Sunday, 20 September 2015

Companion Chronicles 8.08 - The Sleeping City

Maybe I think too much, we all know that Doctor Who is “just a TV show”, but boy does it fire the imagination, when I first saw The Chase back in the early 1990′s, my early twenty- something fan brain latched on to the fact that Ian and Barbara were returned a year late, a whole year of their lives missing, how could this be explained, how could they explain the disappearance of one of their pupils, some twenty-two years later, these issues are addressed (somewhat) in the latest Companion Chronicle release from Big Finish: The Sleeping City.
Reprising the role of Ian Chesterton is William Russell, and it opens with Ian and Barbara in a heap of trouble, unable to explain their missing year to the authorities, they are both accused of being Soviet Agents and are under interrogation, but Ian’s interrogator, Gerrard, played by John Banks, seems very interested in The Doctor, and is all too keen for Ian to tell him about their adventures to convince him that he is not a Soviet Spy, and the story Ian tells is an odd one.
Feeling reminiscent of the last couple of episodes of The Keys of Marinus, Ian recounts his visit, along with The Doctor, Barbara and Vicki to the City of Hisk, a City where the citizens share their leisure time in a shared dream experience, but there is nightmare hiding in the dream state and soon Vicki has been marked for death and it is up to the Doctor to solve the mystery of Hisk and expose the rotten core at the heart of the dreaming.

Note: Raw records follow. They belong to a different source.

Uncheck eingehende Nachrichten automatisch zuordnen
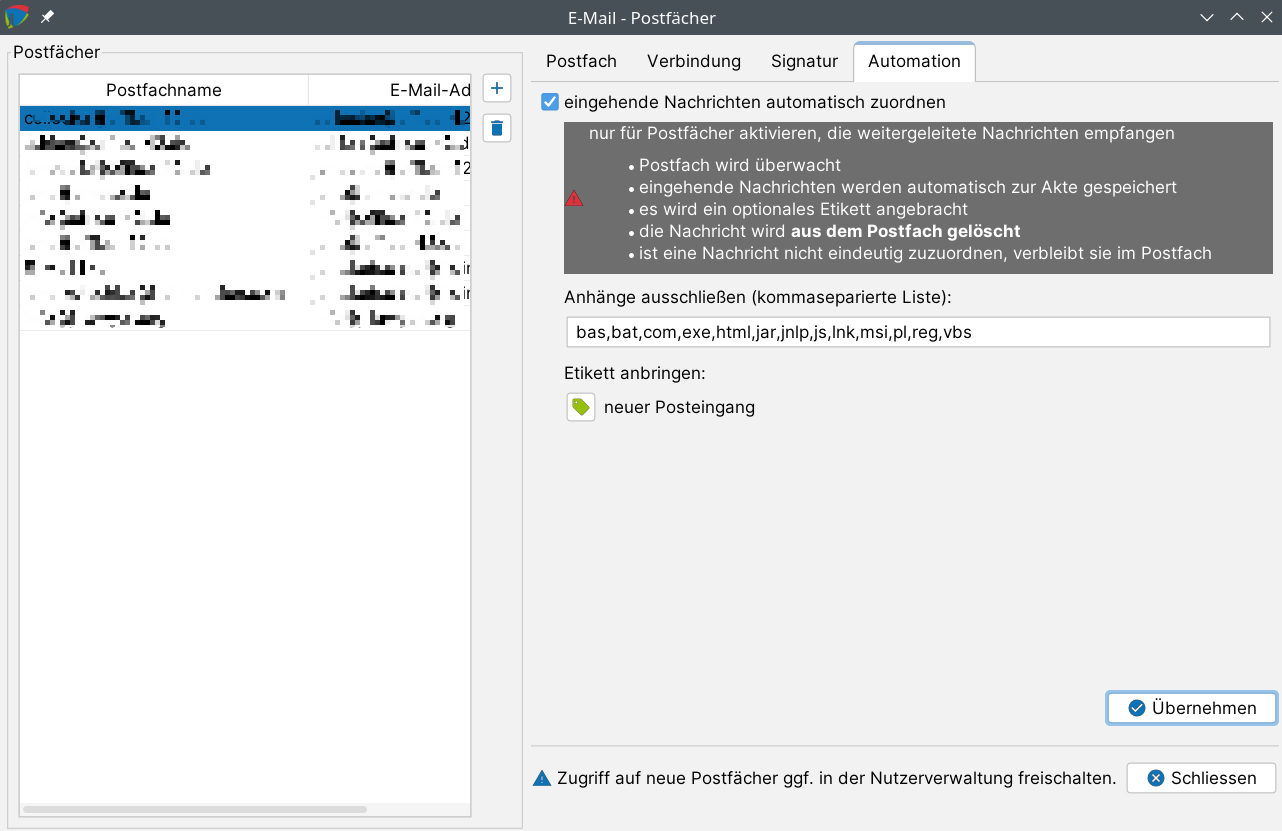Image resolution: width=1282 pixels, height=831 pixels. 550,102
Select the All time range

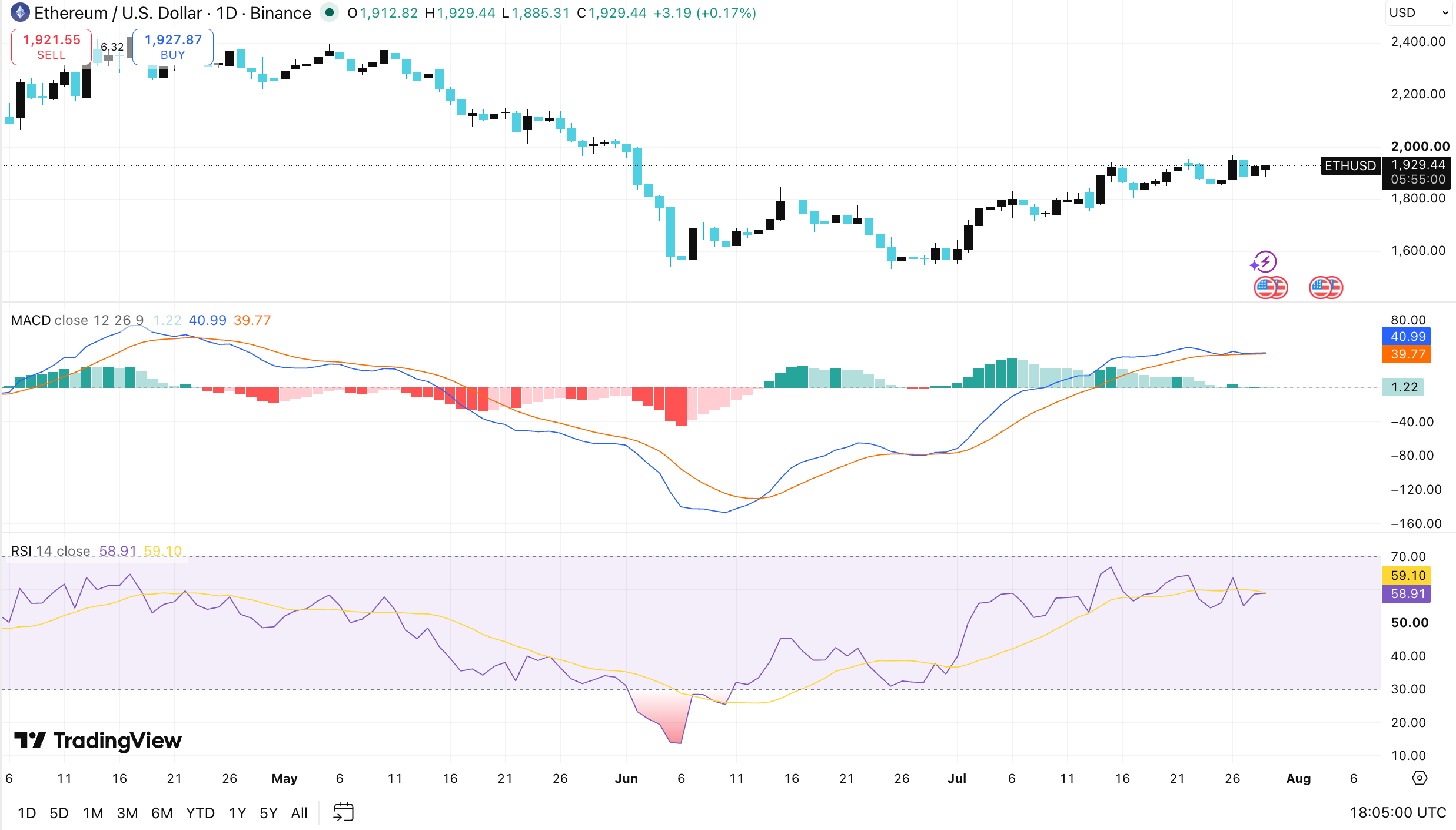(x=299, y=813)
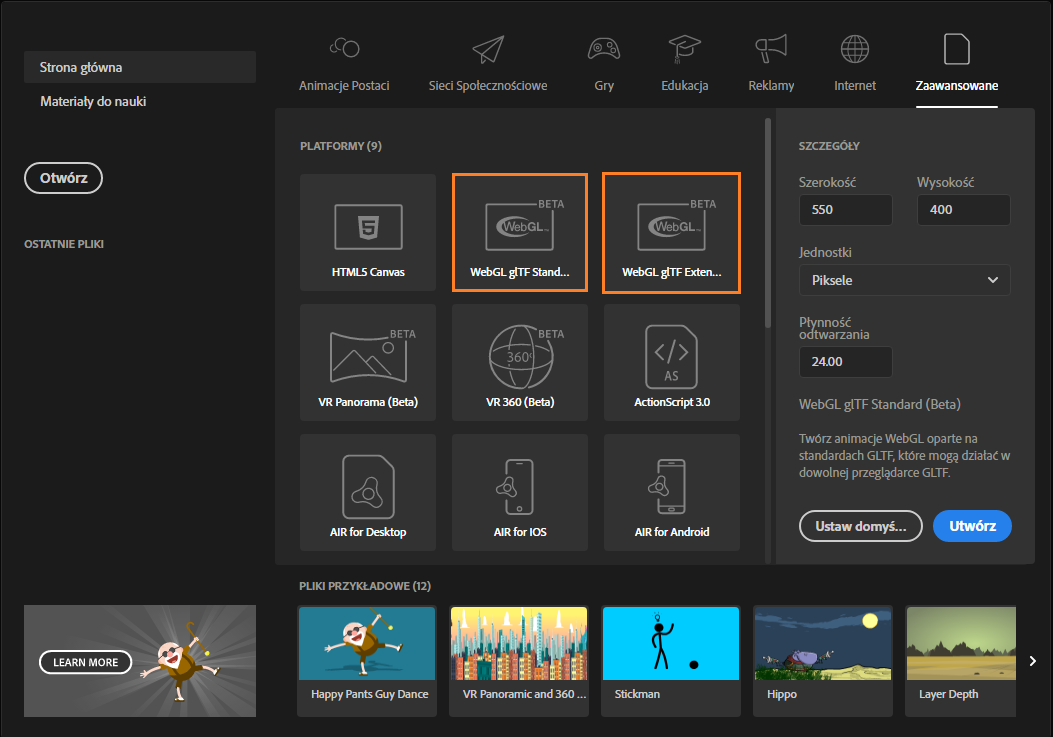Switch to the Edukacja category tab

[x=684, y=62]
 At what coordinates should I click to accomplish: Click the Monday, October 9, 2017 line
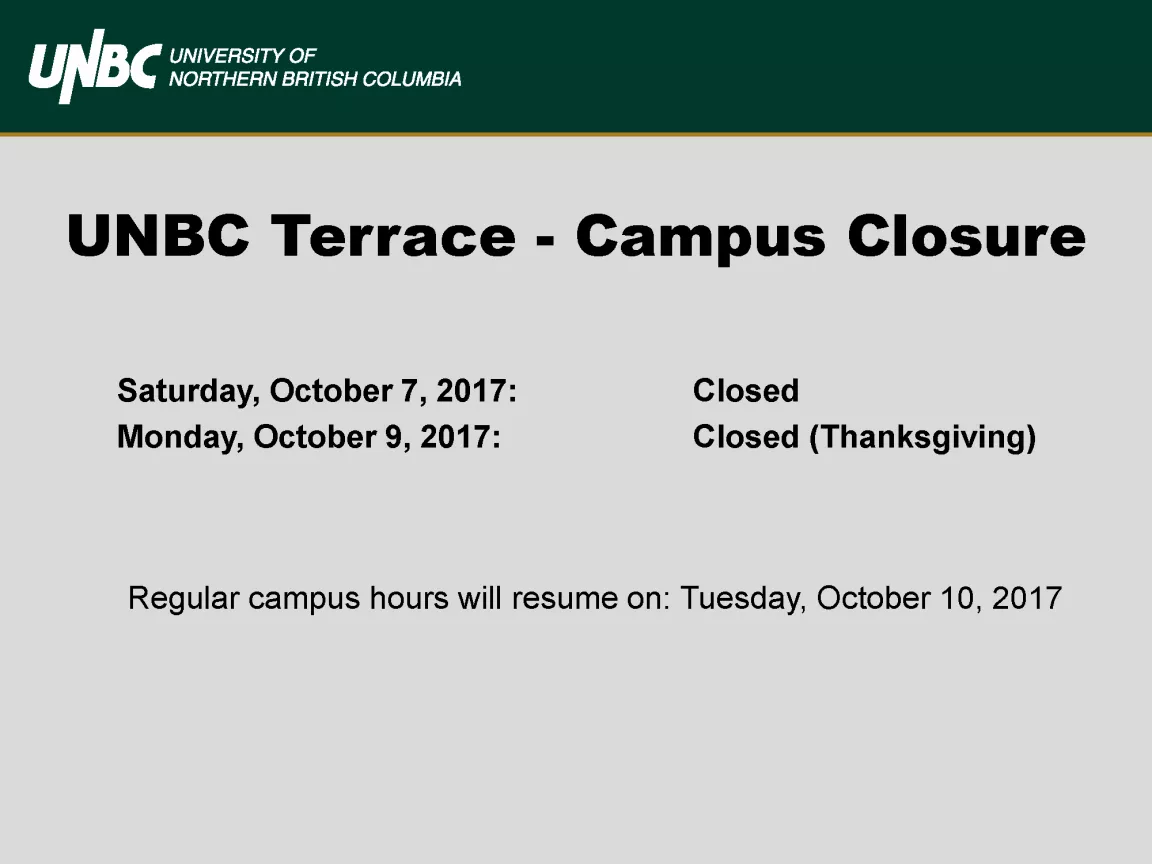point(309,437)
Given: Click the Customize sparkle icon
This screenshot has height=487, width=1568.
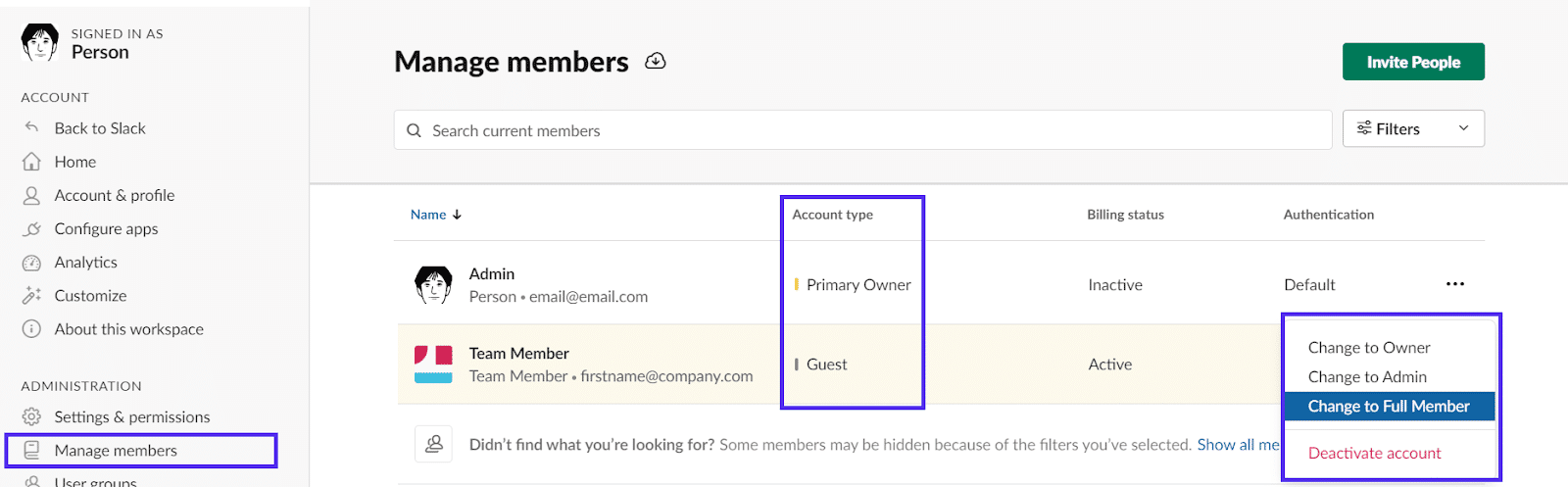Looking at the screenshot, I should click(32, 296).
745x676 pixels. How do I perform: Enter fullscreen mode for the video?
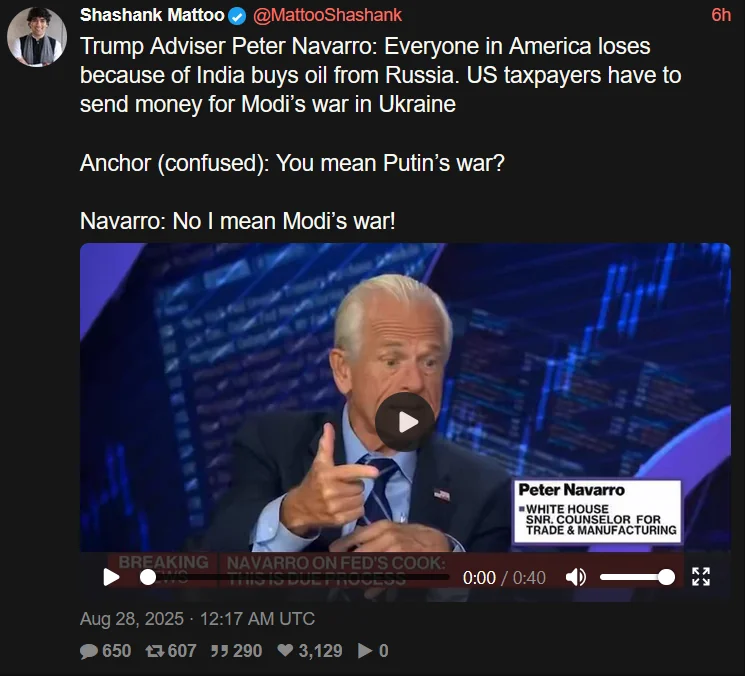(x=701, y=577)
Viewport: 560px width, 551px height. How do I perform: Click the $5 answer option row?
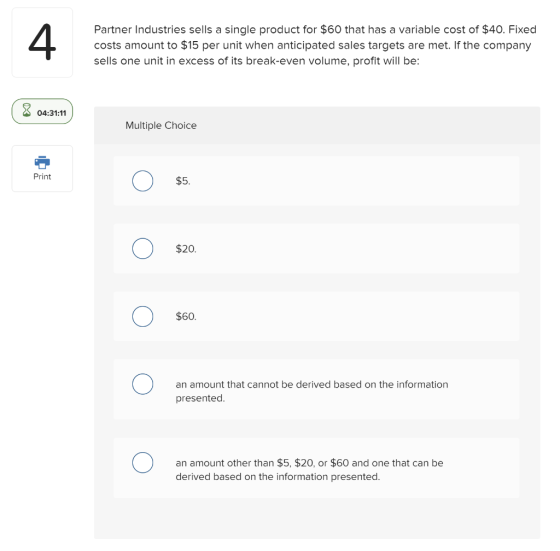click(316, 181)
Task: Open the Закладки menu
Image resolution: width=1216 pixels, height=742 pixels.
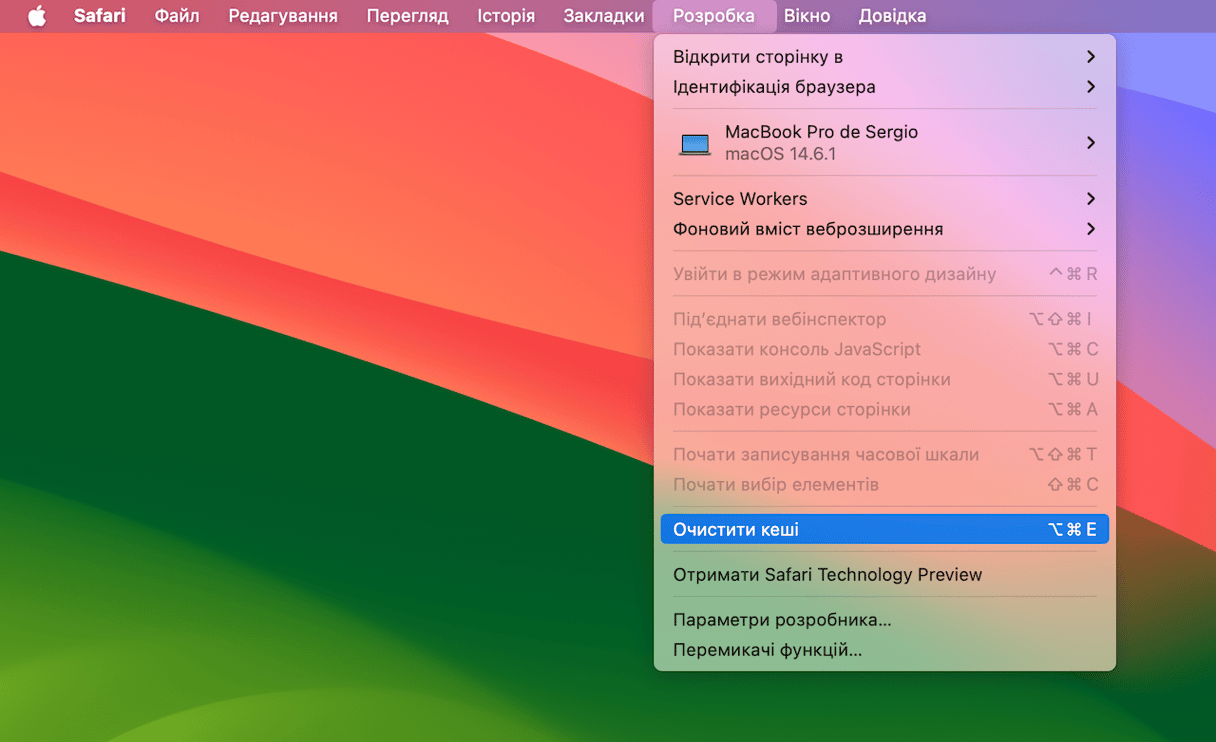Action: 604,16
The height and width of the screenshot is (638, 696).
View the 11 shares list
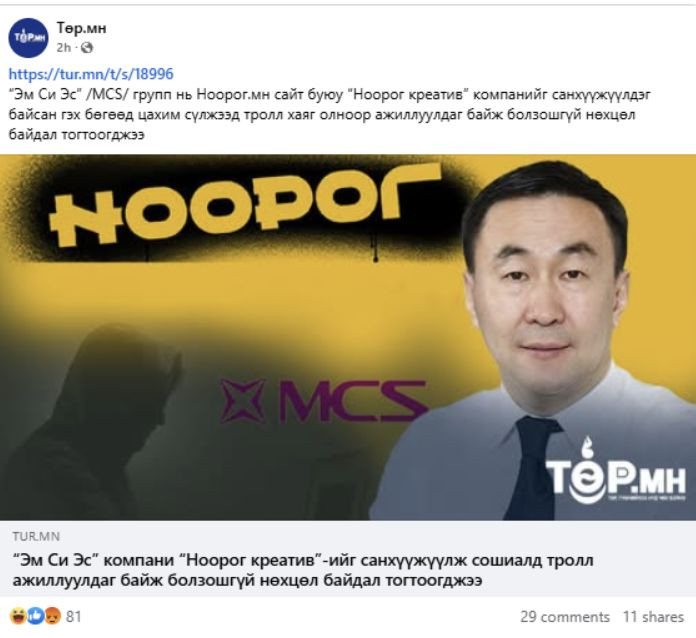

The early 1960′s era is captured excellently by William Russell, he has Jaqueline Hill, William Hartnell and Maureen O’Brien’s intonation captured to perfection, he easily recreates the banter between Ian and Barbara, there is such love between the characters, and he paints a wonderful picture of a gleaming sci-fi cityscape along with its citizens, he makes it very alive and very real with just a few words.
It’s an entertaining little play, more of a table wine than a vintage, but perfectly drinkable (if you will excuse the analogy), maybe I worked out the ending too early on, or maybe I was spoilt by Dark Eyes 2 being so good, but as a piece of retro 1960′s Doctor Who it succeeds admirably, and massive praise to William Russell for making it such a visual audio.